Saat Jonas mengemudi di jalan berdebu, matanya tiba-tiba melihat sosok kecil berwarna abu-abu berdiri tepat di tengah jalan. Ia memperlambat laju mobil dan melihat lebih dekat—itu adalah bayi badak. Kecil, bingung, dan terlalu rapuh untuk tempat yang keras seperti itu.
Hatinya mencekam: bayi badak itu jelas tertinggal dari induknya atau tersesat. Jonas dengan hati-hati menghentikan mobil dan keluar, berusaha agar tidak menakuti hewan itu. Tetapi semakin dekat ia, semakin ia merasa ada yang salah. Badak itu tidak berlari, tidak mencoba bersembunyi, tetapi hanya berdiri di sana, sedikit gemetar, seolah-olah tidak berani bergerak.

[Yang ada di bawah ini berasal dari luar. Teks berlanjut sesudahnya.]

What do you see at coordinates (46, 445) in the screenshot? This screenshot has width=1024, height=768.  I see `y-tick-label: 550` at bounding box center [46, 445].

“Hei, si kecil,” panggilnya lembut, tangannya terkatup seperti terompet. “Ayo minggir.”
Hewan itu hanya menggerakkan telinganya, tetapi tidak bergerak. Ia bergoyang seolah-olah ketakutan atau kesakitan. Perilakunya tampak aneh – bukan hanya anak singa yang tersesat, tetapi seseorang yang tampaknya tahu: bergerak itu berbahaya.
Jonas menyadari bahwa dia tidak bisa mengatasinya sendiri. Dia hendak memeriksa area tersebut untuk mencari jejak ibunya ketika tiba-tiba telepon berdering.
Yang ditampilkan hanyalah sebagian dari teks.